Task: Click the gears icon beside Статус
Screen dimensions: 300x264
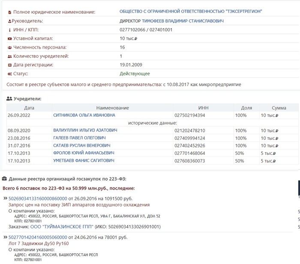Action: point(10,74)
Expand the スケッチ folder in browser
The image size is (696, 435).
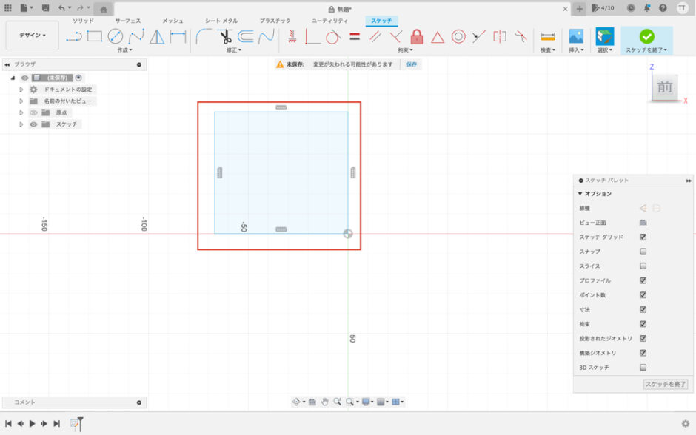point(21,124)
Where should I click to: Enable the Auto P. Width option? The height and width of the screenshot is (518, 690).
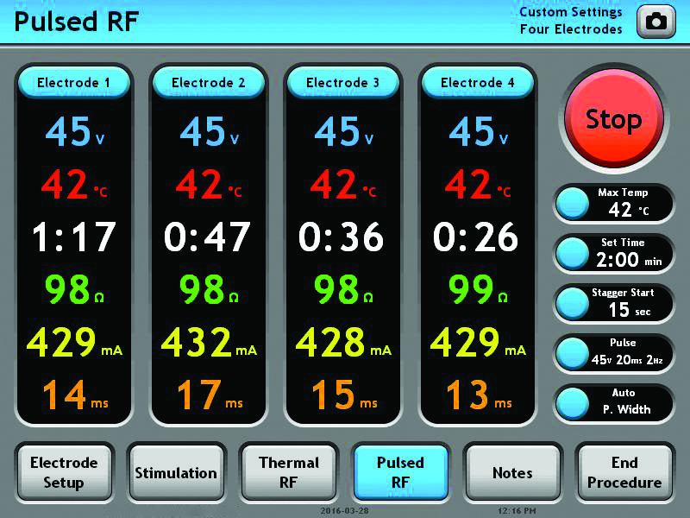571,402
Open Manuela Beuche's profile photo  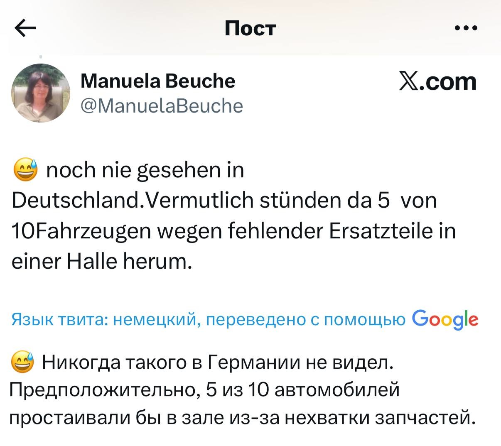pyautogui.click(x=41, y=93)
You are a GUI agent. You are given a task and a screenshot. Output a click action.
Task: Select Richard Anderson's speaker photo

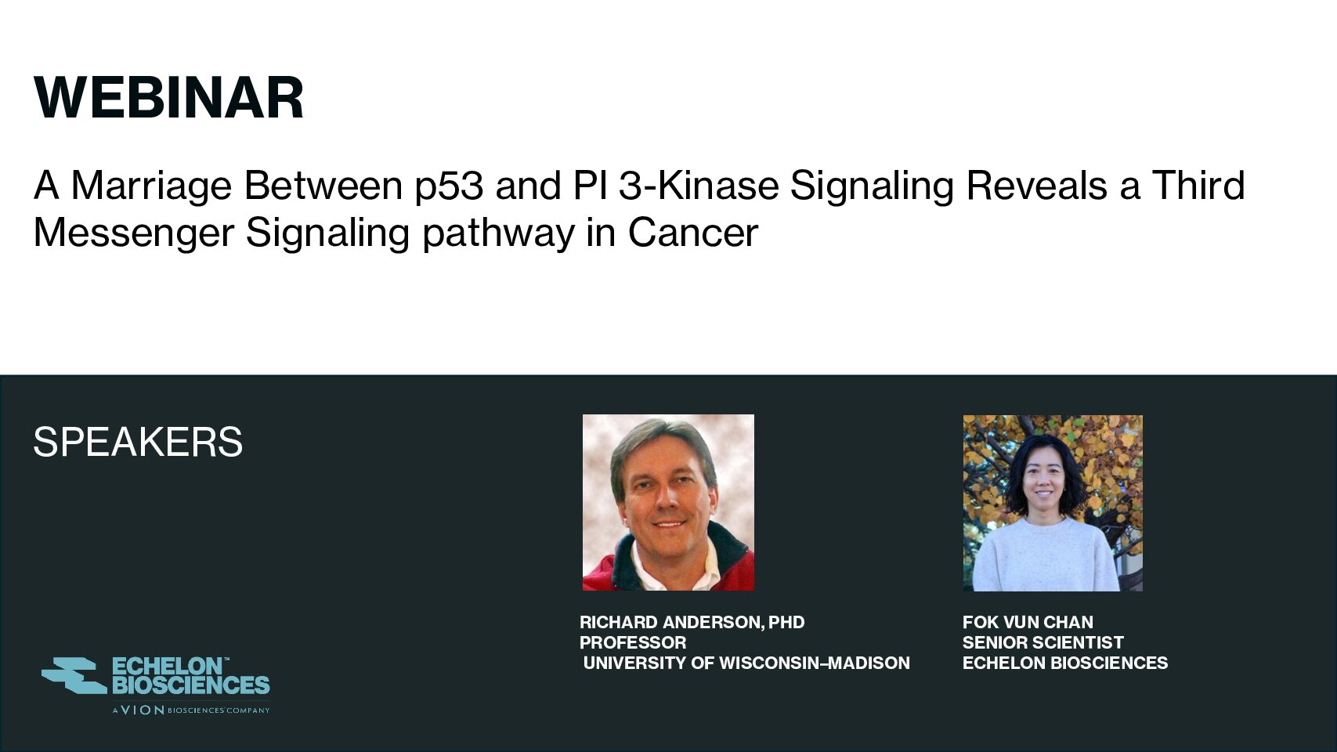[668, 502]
________________________________________
WHAT THIS TASK INVOLVES: Take the line that holds "You are a GUI" as the start and the last line of the data as the end. Copy only those lines exactly, both ends included, except the pictures.

EXPECTED ANSWER:
You are a GUI agent. You are given a task and a screenshot. Output a click action.
Task: Select Richard Anderson's speaker photo

[668, 502]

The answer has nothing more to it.